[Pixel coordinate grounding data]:
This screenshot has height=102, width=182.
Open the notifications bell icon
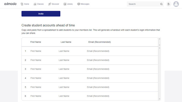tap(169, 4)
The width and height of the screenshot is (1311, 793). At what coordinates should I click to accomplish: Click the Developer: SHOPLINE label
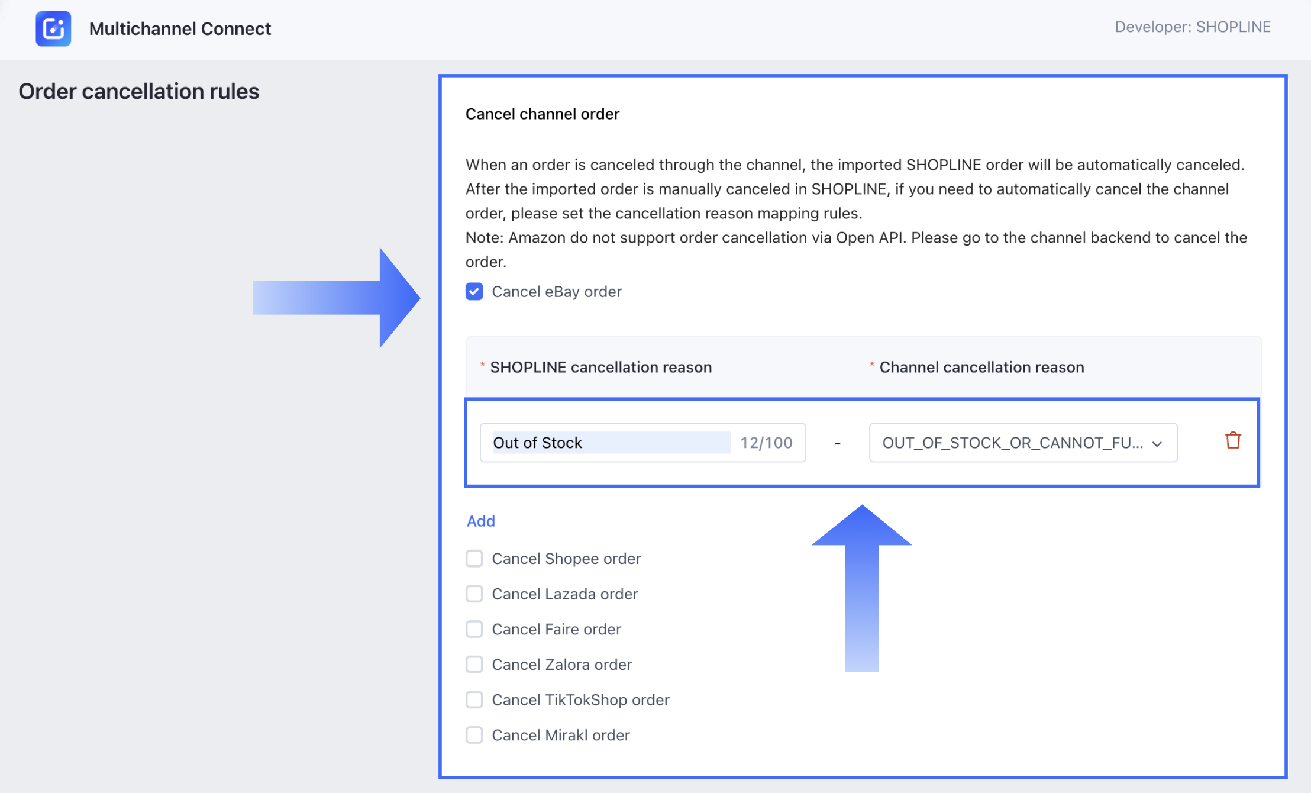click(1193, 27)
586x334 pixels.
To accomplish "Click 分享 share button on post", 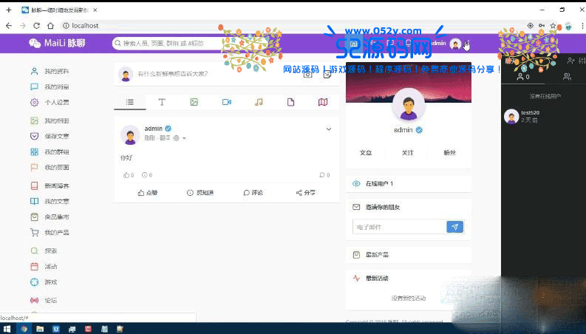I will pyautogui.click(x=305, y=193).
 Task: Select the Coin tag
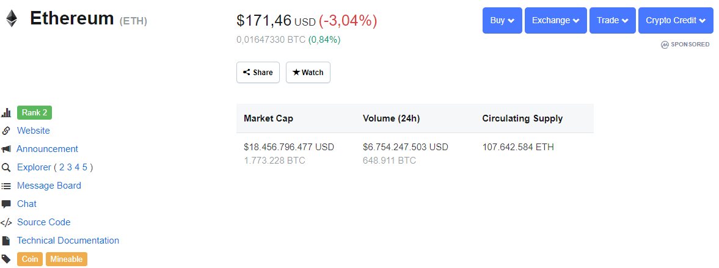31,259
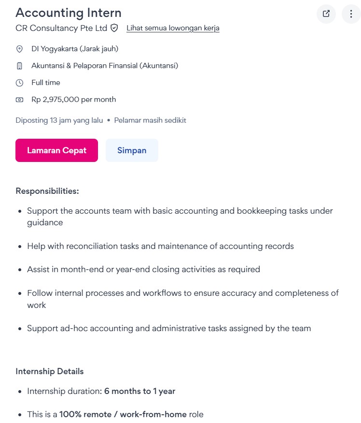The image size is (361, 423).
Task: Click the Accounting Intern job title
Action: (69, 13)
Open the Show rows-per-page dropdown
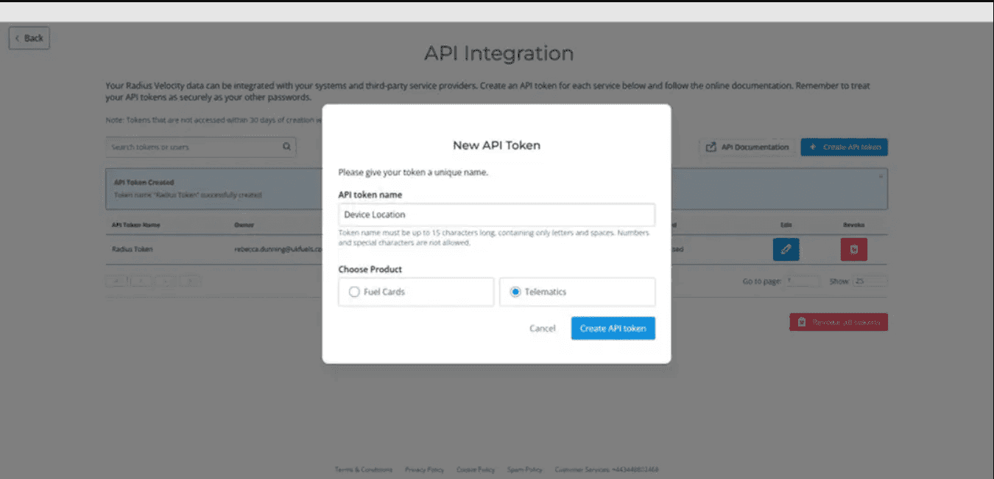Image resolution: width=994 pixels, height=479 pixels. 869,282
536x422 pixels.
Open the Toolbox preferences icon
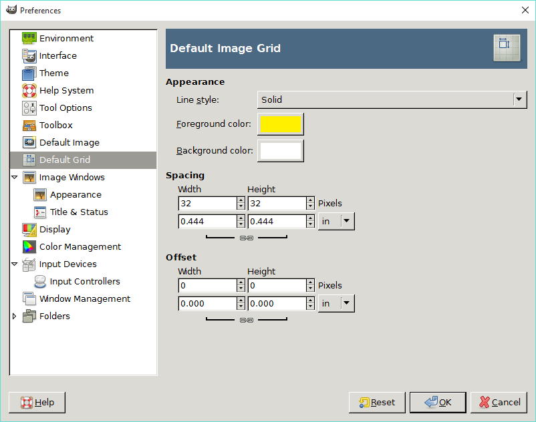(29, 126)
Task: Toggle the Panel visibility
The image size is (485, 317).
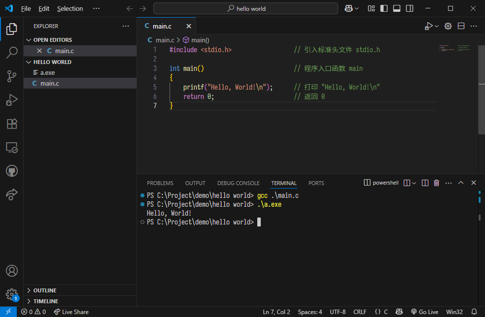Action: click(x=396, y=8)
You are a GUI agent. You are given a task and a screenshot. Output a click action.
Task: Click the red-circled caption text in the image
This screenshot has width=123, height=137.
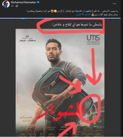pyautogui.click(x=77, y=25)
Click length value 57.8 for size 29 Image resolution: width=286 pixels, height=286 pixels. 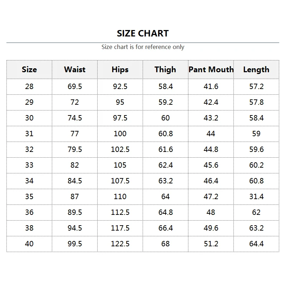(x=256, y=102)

--

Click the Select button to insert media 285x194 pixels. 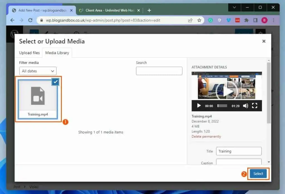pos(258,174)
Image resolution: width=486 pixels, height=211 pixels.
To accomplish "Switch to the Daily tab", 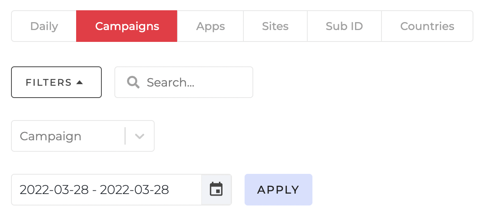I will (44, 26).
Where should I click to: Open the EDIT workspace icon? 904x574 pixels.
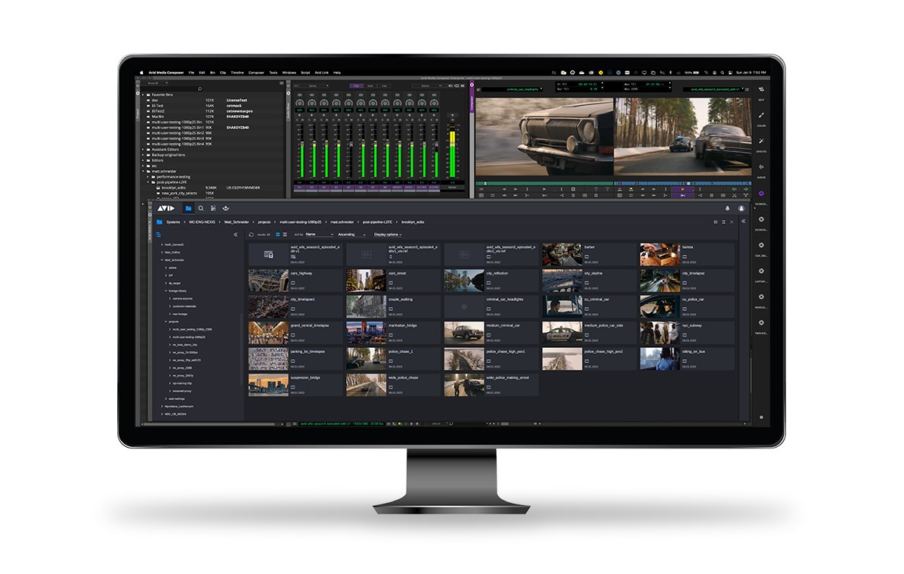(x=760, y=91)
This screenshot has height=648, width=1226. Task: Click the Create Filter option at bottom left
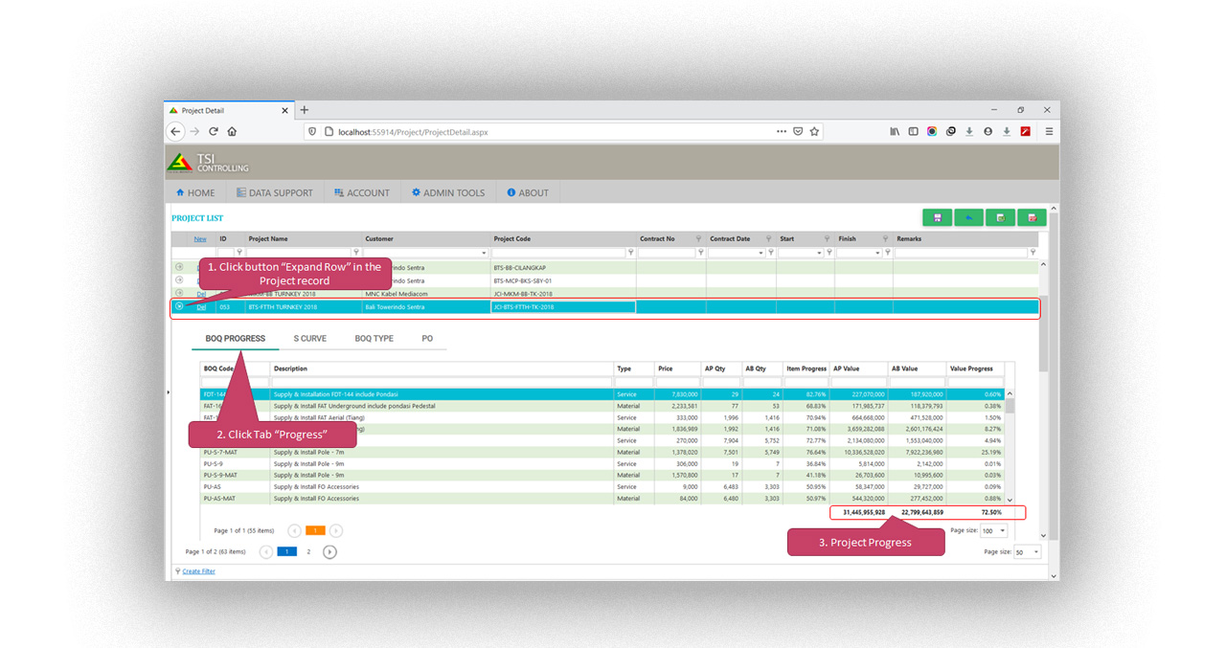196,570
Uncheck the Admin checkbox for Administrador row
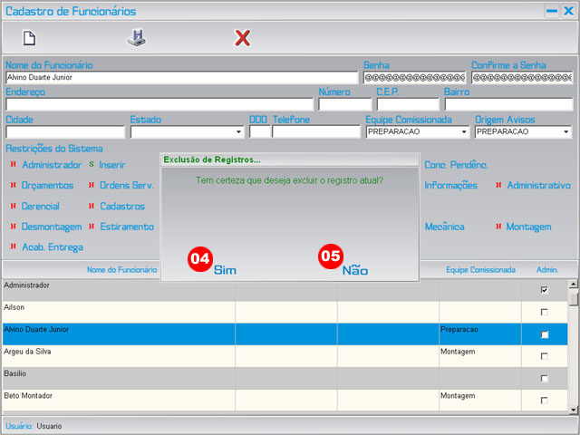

[EXERCISE GOAL]:
The answer must be the lines above from the one containing "This screenshot has height=648, width=1226." through the one containing "Uncheck the Admin", reproduced exactly, with no pictures and nothing else.

[WORKED SOLUTION]:
This screenshot has height=648, width=1226. Task: Click the Create Filter option at bottom left
196,570
Uncheck the Admin checkbox for Administrador row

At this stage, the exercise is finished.